The great god Capitalism has not been kind to the Bayshore Mall. Stores are closing faster than a prudish girl's legs on prom night. Patronage has dropped, and two anchor stores bowed to the devil of Bankruptcy. Enter Kohl's and pre-Christmas madness.
Kohl's is providing Humboldt County with something like 120 jobs. Of course, the shop local acolytes don't bring that up in their mantras. On the flipside, the slaves to the almighty dollar claim Kohl's will save the mall and our local economy. The reality is a little of both and none of either. Yes, there are 120 jobs created, but that isn't nearly enough to raise the poverty levels here (and that really isn't Kohl's responsibility). The store will bring shoppers to the mall, but it won't save it or the economy. Like Target before it, Kohl's will have little overall affect on anything.
It's not that I'm being all doom and gloom and anti-capitalism just to be contrary. (At least not in this case.) It's just that the problem of economy, jobs and strife in Humboldt County is so huge that it will take more than a few big chain stores to fix it. It will take a Miracle.
Humboldt is, in many ways, just like the rest of the country, but its isolation and lack of industry combined with fairly liberal economic policies and a huge underground drug economy also makes it a bit of a special case. It's a place that is teetering on the edge of extinction, but has been there for so long that it no longer seems like a reality. Its residents, though, are happy to continue pretending that nothing is wrong, that shopping local will save our city, and that the church of Kohl's will make the mall a majestic place once again. Those on the dole will grow fewer in number, and all the other stores in the Bayshore camp will magically profit just from having Kohl's nearby. 120 jobs can't be all bad, right?

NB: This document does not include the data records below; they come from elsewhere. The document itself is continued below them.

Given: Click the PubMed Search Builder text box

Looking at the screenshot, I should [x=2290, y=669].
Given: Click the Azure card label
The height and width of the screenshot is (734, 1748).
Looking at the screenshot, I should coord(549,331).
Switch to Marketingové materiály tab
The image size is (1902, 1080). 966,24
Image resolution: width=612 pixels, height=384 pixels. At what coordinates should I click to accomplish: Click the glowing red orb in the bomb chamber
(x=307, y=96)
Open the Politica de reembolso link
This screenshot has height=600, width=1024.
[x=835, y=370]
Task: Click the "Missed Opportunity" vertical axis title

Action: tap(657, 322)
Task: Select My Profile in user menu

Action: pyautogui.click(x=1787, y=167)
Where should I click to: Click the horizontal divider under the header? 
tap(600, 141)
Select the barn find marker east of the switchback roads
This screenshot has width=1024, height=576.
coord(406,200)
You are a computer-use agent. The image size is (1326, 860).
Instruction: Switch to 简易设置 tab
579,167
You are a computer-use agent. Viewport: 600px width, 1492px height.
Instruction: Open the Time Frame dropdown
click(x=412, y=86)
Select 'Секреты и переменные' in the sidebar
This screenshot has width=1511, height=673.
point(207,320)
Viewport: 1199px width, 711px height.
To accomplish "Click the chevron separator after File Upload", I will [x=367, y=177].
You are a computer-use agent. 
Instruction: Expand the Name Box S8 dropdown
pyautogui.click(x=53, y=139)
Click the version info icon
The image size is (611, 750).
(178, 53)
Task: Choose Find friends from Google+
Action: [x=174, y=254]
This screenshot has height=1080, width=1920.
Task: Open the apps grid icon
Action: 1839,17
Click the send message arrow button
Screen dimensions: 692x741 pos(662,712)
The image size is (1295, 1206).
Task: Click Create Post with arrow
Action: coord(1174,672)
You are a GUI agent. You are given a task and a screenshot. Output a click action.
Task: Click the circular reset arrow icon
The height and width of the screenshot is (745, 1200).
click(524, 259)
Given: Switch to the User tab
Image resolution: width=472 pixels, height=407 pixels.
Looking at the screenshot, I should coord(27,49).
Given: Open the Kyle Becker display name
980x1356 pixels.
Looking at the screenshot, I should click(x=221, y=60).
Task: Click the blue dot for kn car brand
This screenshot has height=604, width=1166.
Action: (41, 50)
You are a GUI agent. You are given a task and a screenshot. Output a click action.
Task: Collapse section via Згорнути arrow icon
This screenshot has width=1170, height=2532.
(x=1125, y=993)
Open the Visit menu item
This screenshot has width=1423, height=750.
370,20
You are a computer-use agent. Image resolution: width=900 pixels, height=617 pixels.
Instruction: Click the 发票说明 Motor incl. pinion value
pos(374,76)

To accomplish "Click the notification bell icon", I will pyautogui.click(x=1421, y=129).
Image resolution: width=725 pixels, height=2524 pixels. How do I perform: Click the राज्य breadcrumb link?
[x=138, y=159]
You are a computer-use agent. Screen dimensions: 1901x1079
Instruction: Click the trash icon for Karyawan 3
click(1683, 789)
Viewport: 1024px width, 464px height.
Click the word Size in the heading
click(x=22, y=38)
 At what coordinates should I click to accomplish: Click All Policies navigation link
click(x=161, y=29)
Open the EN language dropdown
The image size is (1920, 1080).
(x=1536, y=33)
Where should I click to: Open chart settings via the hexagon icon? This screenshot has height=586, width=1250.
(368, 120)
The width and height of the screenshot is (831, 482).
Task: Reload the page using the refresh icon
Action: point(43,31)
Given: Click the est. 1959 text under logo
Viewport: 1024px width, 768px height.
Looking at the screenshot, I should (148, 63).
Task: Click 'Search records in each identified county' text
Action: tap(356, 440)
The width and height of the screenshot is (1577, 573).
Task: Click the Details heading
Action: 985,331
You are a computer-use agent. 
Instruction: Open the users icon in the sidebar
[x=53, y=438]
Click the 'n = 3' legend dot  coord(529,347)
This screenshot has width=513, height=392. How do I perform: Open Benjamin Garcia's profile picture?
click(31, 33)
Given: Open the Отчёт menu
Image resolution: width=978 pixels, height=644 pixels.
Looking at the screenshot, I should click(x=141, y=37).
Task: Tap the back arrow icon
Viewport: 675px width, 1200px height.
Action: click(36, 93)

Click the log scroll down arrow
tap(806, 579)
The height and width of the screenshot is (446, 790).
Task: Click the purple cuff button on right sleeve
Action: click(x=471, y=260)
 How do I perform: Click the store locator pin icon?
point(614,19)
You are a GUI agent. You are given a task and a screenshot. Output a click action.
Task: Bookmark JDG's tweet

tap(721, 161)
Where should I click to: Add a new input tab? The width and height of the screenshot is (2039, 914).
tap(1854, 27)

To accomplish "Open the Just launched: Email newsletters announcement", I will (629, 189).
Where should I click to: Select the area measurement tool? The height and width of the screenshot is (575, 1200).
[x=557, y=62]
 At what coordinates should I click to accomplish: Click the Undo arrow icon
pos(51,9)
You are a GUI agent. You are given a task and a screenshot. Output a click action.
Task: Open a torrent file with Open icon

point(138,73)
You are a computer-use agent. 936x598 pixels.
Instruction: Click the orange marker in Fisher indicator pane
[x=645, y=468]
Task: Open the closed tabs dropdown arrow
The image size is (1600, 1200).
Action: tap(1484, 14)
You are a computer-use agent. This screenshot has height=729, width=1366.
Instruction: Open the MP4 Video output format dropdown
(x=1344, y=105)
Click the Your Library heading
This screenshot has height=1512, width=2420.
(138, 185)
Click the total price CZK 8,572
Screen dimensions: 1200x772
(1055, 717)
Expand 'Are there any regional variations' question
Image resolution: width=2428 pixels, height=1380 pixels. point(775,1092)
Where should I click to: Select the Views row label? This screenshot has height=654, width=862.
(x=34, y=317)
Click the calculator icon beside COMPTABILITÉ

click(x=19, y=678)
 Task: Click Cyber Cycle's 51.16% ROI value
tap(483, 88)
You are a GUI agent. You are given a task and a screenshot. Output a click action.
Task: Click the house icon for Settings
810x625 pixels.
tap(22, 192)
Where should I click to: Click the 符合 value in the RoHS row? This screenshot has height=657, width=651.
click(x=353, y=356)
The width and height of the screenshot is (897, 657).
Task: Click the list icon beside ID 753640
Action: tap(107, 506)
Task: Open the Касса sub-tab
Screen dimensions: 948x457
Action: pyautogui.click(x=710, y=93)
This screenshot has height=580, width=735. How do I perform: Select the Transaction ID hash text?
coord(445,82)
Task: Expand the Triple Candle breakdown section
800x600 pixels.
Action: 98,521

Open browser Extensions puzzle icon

No. Of course not. But 120 jobs won't eliminate the line at Free Meal. It won't replace a few bad fishing seasons. And it definitely won't address the overwhelming amount of people in need of social services. Since we continue to embrace this cannibalistic form of capitalism, though, I think it is safe to say that the most we can really hope for is that it is a start.
If the local stores are to survive (and there's no reason to think most of them can't), the owners need to rethink their business models. If you provide better service, good prices and items you can only get on the Internet, you will not even have to worry about Kohl's. If, however, you look at Kohl's as the nail in your coffin and absolutely refuse to rethink your business plan ... well, you deserve what you get.